Salgo de casa, avanzo 100 metros y me doy cuenta de que me he dejado el móvil. Confirmo lo que el ligero dolor de cabeza y la pesadez de mis párpados me estaban haciendo sospechar: tengo resaca y va a ser jodido lidiar con ella. Si no estoy acostumbrada a sufrirla los domingos, convivir con ella un jueves va a ser un triunfo mayor que acordarme de más de tres reyes godos en mi prueba de hoy.

En cuanto llego a la oficina cojo un cuaderno y escribo los tres nombres de los que estoy segura —el de la ETS, el de la choni y Rodrigo. Pienso un poco más y se me ocurren otros tres que no sé si me estoy inventando o no. Pienso muy fuerte y escribo un séptimo.

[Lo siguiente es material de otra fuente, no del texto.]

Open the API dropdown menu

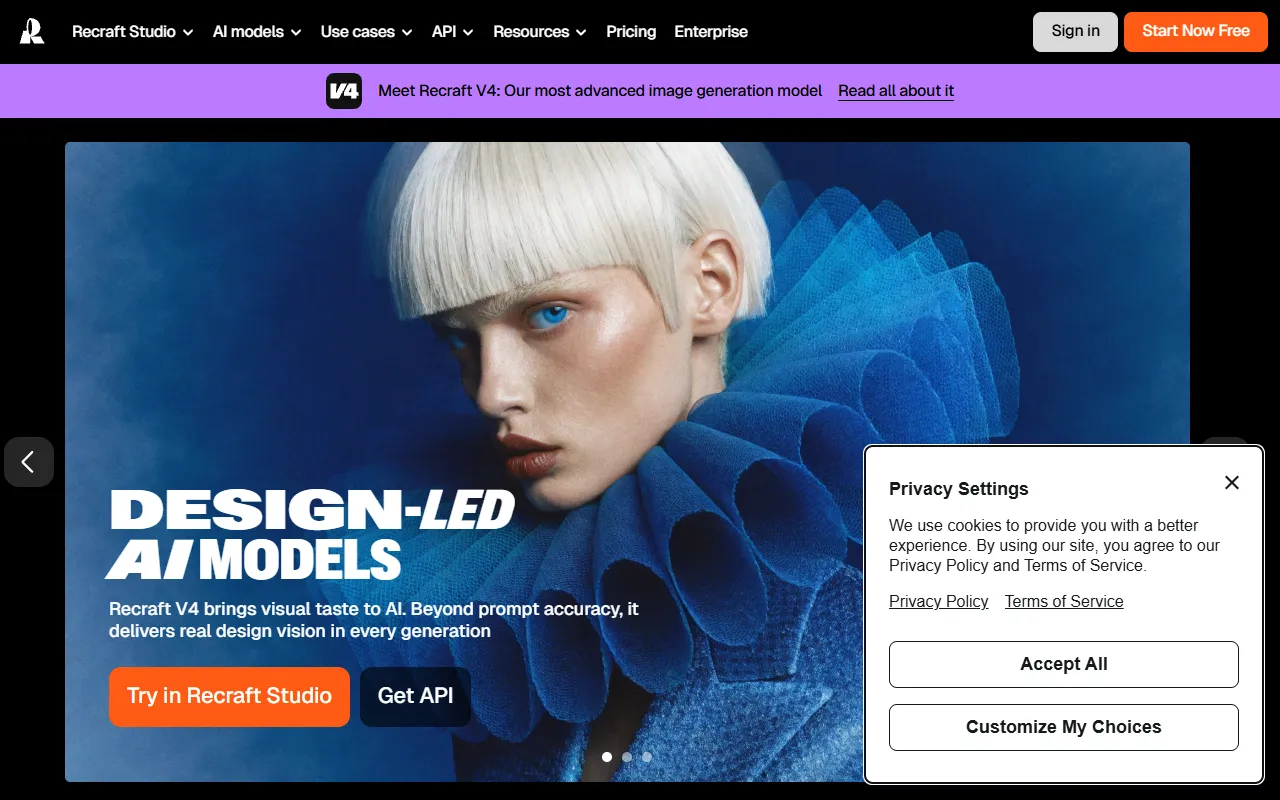click(x=453, y=32)
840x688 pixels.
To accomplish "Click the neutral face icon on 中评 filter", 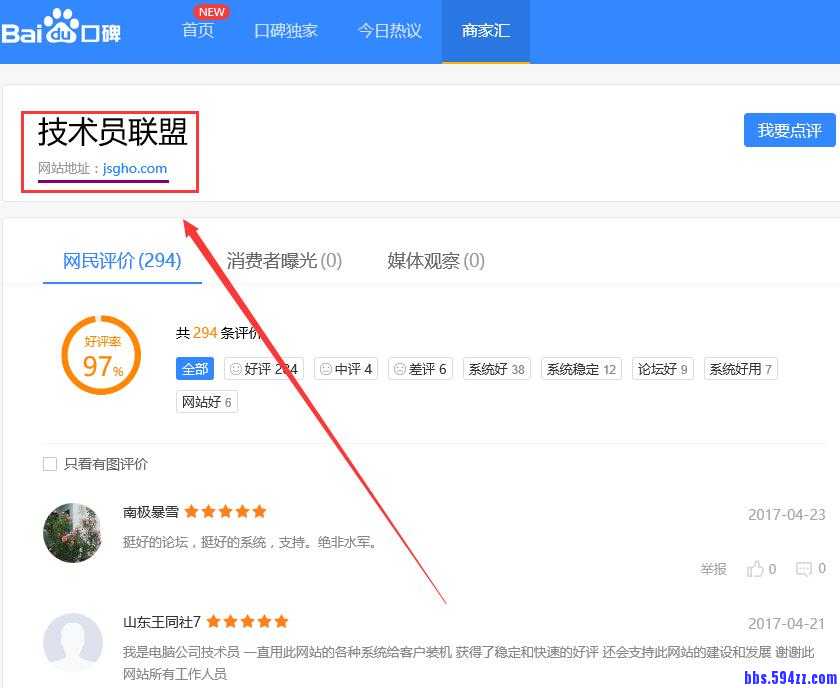I will (325, 368).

Googleo de nuevo la lista para comprobar si he acertado. Estoy nerviosa. Quiero darle la razón a Exeter. Su hipótesis es bonita, joder. Que el alcohol sirva para recordar y olvidar, según como sea empleado. Además, si los siete nombres que tengo apuntados en mi cuaderno son correctos, me importaría menos el dolor de cabeza: las cervezas de ayer habrían tenido sentido.

Compruebo la lista. He fallado uno: el séptimo que he escrito no era correcto, aunque se parecía fonéticamente a uno de los nombres reales. He acertado exactamente los mismos que ayer. No he recordado más, como decía el estudio que les pasaba a los resacosos, pero tampoco he acertado menos, como afirmaba que ocurría con los que no bebían. Me dabato entre pasarle el recibo de esta resaca a Exeter o intentarlo de nuevo esta noche.